O infectologista pediátrico e membro efetivo do Departamento Científico de Infectologia da Sociedade Brasileira de Pediatria Robério Leite destaca que a covid-19 não deve ser considerada uma doença leve nas crianças. “Pode levar a pneumonias graves, com necessidade de ventilação mecânica em UTI, e determinar inflamação e disfunção cardíaca nos casos da síndrome inflamatória multissistêmica pediátrica”, explicou. “Ainda não temos a dimensão dos efeitos da chamada covid longa sobre o desenvolvimento infantil.”
Há um consenso entre as autoridades de saúde de que o processo de vacinação é seguro, além de ser monitorado em todo o mundo. “Todos os dados de monitoramento e relatos de eventos adversos recebidos até o momento mantêm a relação de benefício-risco da vacina favorável ao seu uso”, informou a Agência Nacional de Vigilância Sanitária (Anvisa). “Sendo assim, as vacinas permanecem como recurso dos mais confiáveis à disposição da Saúde Pública, tanto em nível nacional como mundial, para combater pandemias como a de covid-19 e, portanto, salvar vidas”.
Ainda segundo a Anvisa, quadros de saúde como trombose, infarto, miocardite e outros podem ser desencadeados por multifatores e não alteram a relação de benefício propiciada pelas vacinas. “A experiência da vacinação contra a covid-19 no Brasil e em todo o mundo mostra que as vacinas salvam as vidas das pessoas”, comunicou a agência. “Todos os dados do uso das vacinas contra a covid-19 no Brasil, disponíveis até o momento, apontam para benefícios superiores aos riscos. A ocorrência de eventos adversos graves se mantém rara para vacinas monovalentes e bivalentes”.

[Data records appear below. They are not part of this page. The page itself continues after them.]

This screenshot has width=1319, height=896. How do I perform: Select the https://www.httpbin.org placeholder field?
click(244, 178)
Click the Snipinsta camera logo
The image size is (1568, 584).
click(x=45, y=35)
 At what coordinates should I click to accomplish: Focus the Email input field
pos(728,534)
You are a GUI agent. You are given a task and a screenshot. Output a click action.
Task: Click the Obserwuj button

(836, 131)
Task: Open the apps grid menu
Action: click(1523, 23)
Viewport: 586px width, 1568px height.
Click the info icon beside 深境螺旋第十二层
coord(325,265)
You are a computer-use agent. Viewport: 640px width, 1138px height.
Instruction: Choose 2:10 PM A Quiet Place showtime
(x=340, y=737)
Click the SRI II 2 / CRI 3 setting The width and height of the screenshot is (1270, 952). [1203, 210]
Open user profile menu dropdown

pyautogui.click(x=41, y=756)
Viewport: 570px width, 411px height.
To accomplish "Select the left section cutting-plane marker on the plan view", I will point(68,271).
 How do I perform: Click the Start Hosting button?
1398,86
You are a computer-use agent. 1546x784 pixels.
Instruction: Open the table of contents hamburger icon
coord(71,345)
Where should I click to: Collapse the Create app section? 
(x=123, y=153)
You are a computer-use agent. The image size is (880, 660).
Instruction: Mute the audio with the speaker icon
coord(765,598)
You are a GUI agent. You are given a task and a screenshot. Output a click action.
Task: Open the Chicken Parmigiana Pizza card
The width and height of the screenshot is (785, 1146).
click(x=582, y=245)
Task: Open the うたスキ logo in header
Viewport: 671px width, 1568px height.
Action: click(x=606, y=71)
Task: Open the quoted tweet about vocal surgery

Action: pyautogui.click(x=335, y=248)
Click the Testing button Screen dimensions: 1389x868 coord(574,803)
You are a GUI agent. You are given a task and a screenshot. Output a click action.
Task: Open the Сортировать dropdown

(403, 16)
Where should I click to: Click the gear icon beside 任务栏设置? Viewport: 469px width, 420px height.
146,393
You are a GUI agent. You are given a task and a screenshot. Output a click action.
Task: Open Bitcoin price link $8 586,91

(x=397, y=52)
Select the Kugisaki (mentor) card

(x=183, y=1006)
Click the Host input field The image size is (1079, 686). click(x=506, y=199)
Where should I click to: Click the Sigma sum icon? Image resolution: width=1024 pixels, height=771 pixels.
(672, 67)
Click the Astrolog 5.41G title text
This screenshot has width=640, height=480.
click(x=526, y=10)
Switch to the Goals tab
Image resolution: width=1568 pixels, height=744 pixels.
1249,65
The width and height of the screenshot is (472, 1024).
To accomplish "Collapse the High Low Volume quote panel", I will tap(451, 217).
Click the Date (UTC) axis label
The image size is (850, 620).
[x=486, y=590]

Pesquisa aponta aumento em hesitação de pais
Mesmo com as evidências dos benefícios da vacinação, um levantamento conduzido pelo Instituto Global de Saúde de Barcelona (ISGlobal) mostrou um aumento de 56,3% na hesitação dos brasileiros ao imunizar os seus filhos contra o coronavírus entre 2021 e 2022. Algo que reflete na porcentagem vacinal do País: apenas 39,5% das crianças estão completamente imunizadas e 56,83% receberam pelo menos uma dose no Brasil, conforme informações do Consórcio de Veículos da Imprensa, divulgadas pelo Estadão em janeiro de 2023.
Para o especialista Robério Leite, professor da faculdade de medicina da Universidade Federal do Ceará (UFC), a queda da cobertura vacinal do Plano Nacional de Imunizações (PNI) é preocupante de modo geral. Com baixa cobertura, a população perde a sua “proteção de rebanho”, que ocorre quando a maioria das pessoas está vacinada e fornece proteção indireta às que não estão, já que há menos circulação e proliferação de diversas doenças.
“Destaco os riscos do retorno da poliomielite (paralisia infantil) e descontrole do sarampo, coqueluche, difteria, febre amarela urbana, surtos de doença meningocócica, tétano neonatal e formas graves de tuberculose”, disse. “Como muitas dessas doenças foram controladas ao longo dos anos graças às vacinas, pode estar havendo uma falsa sensação de segurança. Perdeu-se muito da memória coletiva do impacto dessas doenças”, situa.
O Ministério da Saúde alerta sobre “a circulação de notícias inconsistentes que prejudicam as iniciativas para ampliar as coberturas vacinais no País, um desserviço para o irrefutável benefício das vacinas no controle e redução de casos graves da covid-19″. “Vacinas salvam vidas. A pasta orienta que a população busque informações nos canais oficiais do Ministério da Saúde para evitar desinformações relacionadas à vacinação”, comunicou.